Exercise description
Your answer must be the exact lines from the one holding "Screen dimensions: 970x901" through the last line of the records below, with no pictures.

Stored data entries
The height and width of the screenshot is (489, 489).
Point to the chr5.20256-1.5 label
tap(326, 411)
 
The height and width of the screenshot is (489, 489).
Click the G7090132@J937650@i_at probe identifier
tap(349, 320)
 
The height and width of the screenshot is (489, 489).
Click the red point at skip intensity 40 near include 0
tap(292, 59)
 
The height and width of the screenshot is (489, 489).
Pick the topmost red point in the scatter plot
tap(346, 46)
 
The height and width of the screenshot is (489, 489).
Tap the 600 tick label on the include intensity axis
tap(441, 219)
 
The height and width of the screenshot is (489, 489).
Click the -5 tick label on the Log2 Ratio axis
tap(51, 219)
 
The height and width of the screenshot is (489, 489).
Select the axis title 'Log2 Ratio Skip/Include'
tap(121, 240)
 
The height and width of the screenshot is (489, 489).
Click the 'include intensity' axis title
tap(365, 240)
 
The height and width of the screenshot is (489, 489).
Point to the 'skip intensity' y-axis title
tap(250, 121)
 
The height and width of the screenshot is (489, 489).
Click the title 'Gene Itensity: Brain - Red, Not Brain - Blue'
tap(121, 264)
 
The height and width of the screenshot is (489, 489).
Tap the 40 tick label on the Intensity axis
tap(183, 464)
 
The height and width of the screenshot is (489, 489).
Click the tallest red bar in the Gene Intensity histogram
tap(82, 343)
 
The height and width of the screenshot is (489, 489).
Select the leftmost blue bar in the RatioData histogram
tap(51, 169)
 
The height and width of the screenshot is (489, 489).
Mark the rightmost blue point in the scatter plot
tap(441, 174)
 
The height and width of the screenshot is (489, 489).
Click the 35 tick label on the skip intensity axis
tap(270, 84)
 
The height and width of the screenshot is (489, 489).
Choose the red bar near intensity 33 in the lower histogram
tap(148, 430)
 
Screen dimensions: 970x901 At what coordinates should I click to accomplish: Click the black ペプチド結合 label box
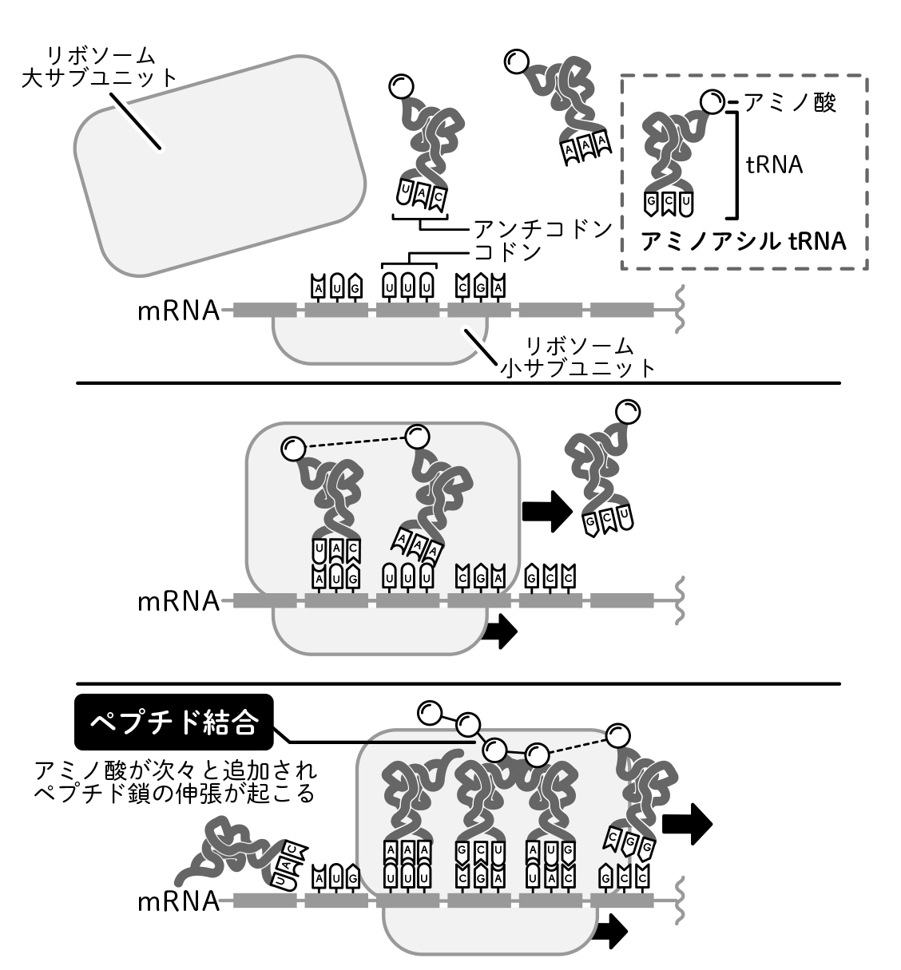(174, 724)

Written answer
Screen dimensions: 970x901 At what coordinates should I click to accomplish: Click the black ペプチド結合 label box
(174, 724)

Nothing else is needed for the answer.